Dragan,
Thanks!! This is exactly what I am looking for! It will take me a while to digest this thread! I had done a search on 'parent-child-grandchild, 'tree', etc. but what I found was not quite relevant, somehow I missed this thread.
I think that for now, to get the application done and out the door, which needs to be done very soon (2 weeks ago), parent-child will do. But in the near future I will need to support multiple levels of nesting.
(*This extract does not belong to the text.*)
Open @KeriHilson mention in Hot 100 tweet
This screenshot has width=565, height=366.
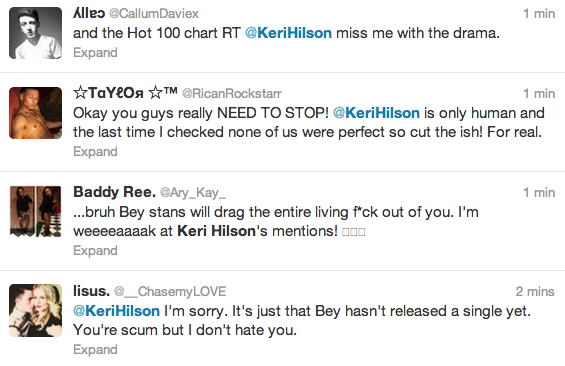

I'll try to answer your questions after I read the thread and study it for a while.
>>Dragan,
>>
>>Yes. That's what I am doing, assembling the pieces of the query on demand by looping through the query conditions detail table.
>>
>>I have made some good progress, but not come up with a 'complete solution' for processing parent and child records. The code I wrote so far handles parent and child, but not an 'infinite number of descendants and descendant levels', which is what I think I want. I don't have any sample code for this, but I think that what I want is the type of code that would handle an exploded Bill of Materials with nesting of assembly parts and sub assemblies.
>>
>>If you have any suggestions on algorithms, data structure that would be great.
>
>I'd recommend thread #
600157, this type of recursion was discussed at length then.
>
>Looking at your code, are you saying that child conditions may be split into deeper conditions, or was the recursion thing related to just BOMs?
>
>If it's just the BOMs, then (in meta-code)
>
>
create cursor crsFinal
>*-- get the items which go in directly
>insert into crsFinal ;
>select <fieldlist here> where itemno not in (select parentitemno from assembly)
>
>*-- now get the ones which are assemblies
>select <fieldlist here> where itemno in (select parentitemno from assembly);
> into cursor tmp
>insert into crsfinal;
> select * from tmp where itemno not in (select parentitemno from assembly)
>*-- now somehow repeat the last two steps as long as there were any records to insert.
>
>This is the case where you have an assembly table as discussed in the thread I mentioned. If your assembly is self-referencing, then it'd look a bit different. The last time I had to deal with multi-level assembly lists was more than seven years ago, so forgive me if I'm a bit rusty here.